To be frank, I suspect what has changed is the fact that the toddler is now of an age that Christmas is something she finds exciting. All our neighbours have lights, decorations, and Christmas trees up. They're also making a deal of it on CBeebies. It's so sweet seeing her so excited about our tree going up in the lounge, her little eyes lighting up when she helped decorate the thing. And of course, now she understands what I mean when I say she'll get some presents. And the toddler loves presents. She told me so on her birthday. Bless her. And so she eagerly awaits Christmas Day, while I look forward to a day of eating my Dad's cooking while watching the toddler rip into her presents. Of course we'll be off to my parents for Christmas dinner. It'd be miserable if it was just the two of us.
But of course, I cannot forget The Family. She has to see them as well. It's only fair of course. That's assuming they can be bothered to turn up. Though they managed for her birthday this year, so maybe it'll be different Christmas too. For her sake I hope so. Unless the sullen cousin tries to spoil it again. Hmm. I anticipate much fun there.
But aside from my renewed sense of Christmas spirit, I have been feeling positive this past week for other reasons. Without meaning to enjoy the misery of others, I couldn't help but smile when told that someone had slashed the tyres on Psycho's car. It seems I'm not the only person who can't stand the bloke. Haha. Good on 'em I say. Now he has to fork out for new tyres. As well as all the parking fines, because he won't put his parking permit in his car. He lives in a disk zone you see. But it's all part of his battle with the council or something. Hmm. Not that he pays the parking fines, hence the bailiffs. Not forgetting the outstanding council tax as well. Idiot.

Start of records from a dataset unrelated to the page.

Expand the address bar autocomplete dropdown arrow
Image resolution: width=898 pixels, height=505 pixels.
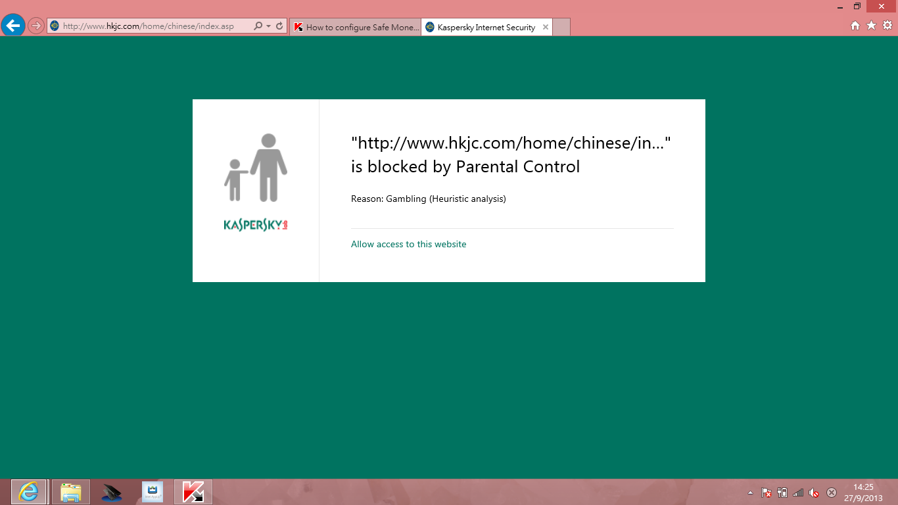(268, 26)
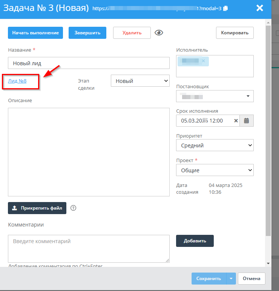Click the Начать выполнение button

(x=35, y=33)
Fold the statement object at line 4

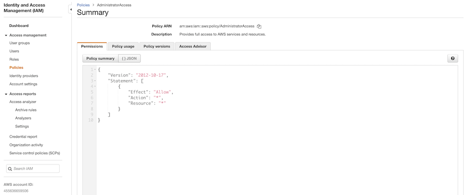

So, aside from my nice family Christmas, and the toddler's other one, I am also looking forward to hooking up with friends back in the city. I must confess that I'm almost looking forward to seeing the city again as much as my friends. I always was more of a city girl though. I like the anonimity, and the shops. We've barely anything decent here, and what shops we do have are tiny. Most of what we have here are cheap, tacky shops. Grimness. But I shall be glad to see all my friends again, while escaping the toddler. As much as I love her, I do need to escape every now and again, so that I can just be myself. I know a couple of mothers who are all about the kids. I'd never want to lose who I am. And so to the city I'll go, to eat out and have a few drinks with friends. Before catching a train back to this dump. And what fun I shall have, while the toddler torments her grandparents.
And so, for once I actually look forward to Christmas. It's been a good year so far. Mostly anyway. And so I wonder what the next shall bring. Hopefully the ex shall meet someone else, and get off my back as a result. Maybe Psycho will get struck by lightning. Maybe The Family shall learn to put others first. Or maybe it'll just be more of the same. But either way, it can't be that bad. I hope.